|Title||CLASP stabilization of plus ends created by severing promotes microtubule creation and reorientation|
|Author(s)||Lindeboom, Jelmer J.; Nakamura, Masayoshi; Saltini, Marco; Hibbel, Anneke; Walia, Ankit; Ketelaar, Tijs; Emons, Anne Mie C.; Sedbrook, John C.; Kirik, Viktor; Mulder, Bela M.; Ehrhardt, David W.|
|Source||Journal of Cell Biology 218 (2019)1. - ISSN 0021-9525 - p. 190 - 205.|
Laboratory of Cell Biology
|Publication type||Refereed Article in a scientific journal|
Central to the building and reorganizing cytoskeletal arrays is creation of new polymers. Although nucleation has been the major focus of study for microtubule generation, severing has been proposed as an alternative mechanism to create new polymers, a mechanism recently shown to drive the reorientation of cortical arrays of higher plants in response to blue light perception.

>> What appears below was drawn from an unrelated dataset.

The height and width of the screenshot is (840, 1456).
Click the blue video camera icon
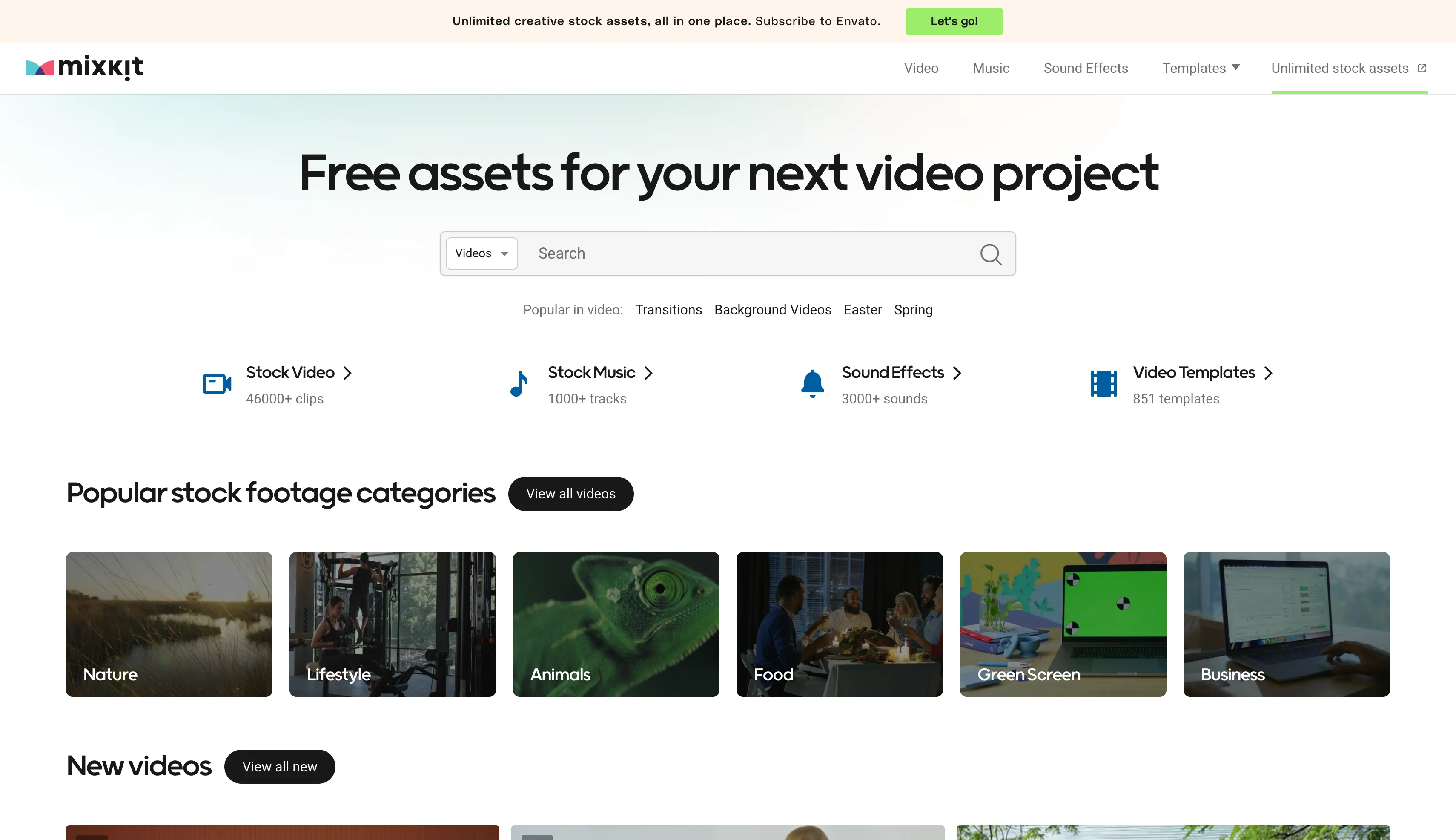(217, 384)
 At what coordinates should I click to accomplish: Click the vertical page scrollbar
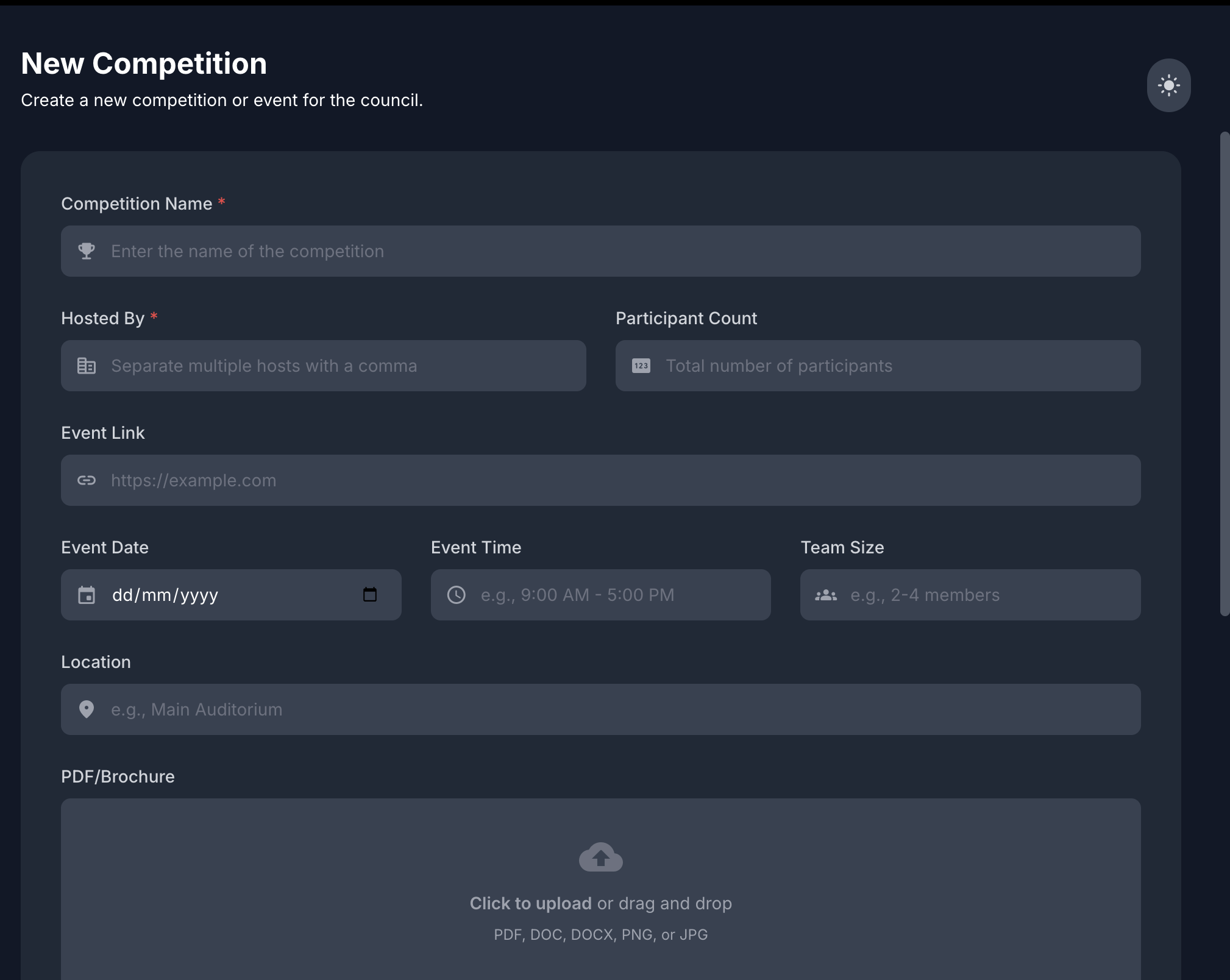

Severing produces new plus ends behind the stabilizing GTP-cap. An important and unanswered question is how these ends are stabilized in vivo to promote net microtubule generation. Here we identify the conserved protein CLASP as a potent stabilizer of new plus ends created by katanin severing in plant cells. Clasp mutants are defective in cortical array reorientation. In these mutants, both rescue of shrinking plus ends and the stabilization of plus ends immediately after severing are reduced. Computational modeling reveals that it is the specific stabilization of severed ends that best explains CLASP's function in promoting microtubule amplification by severing and array reorientation.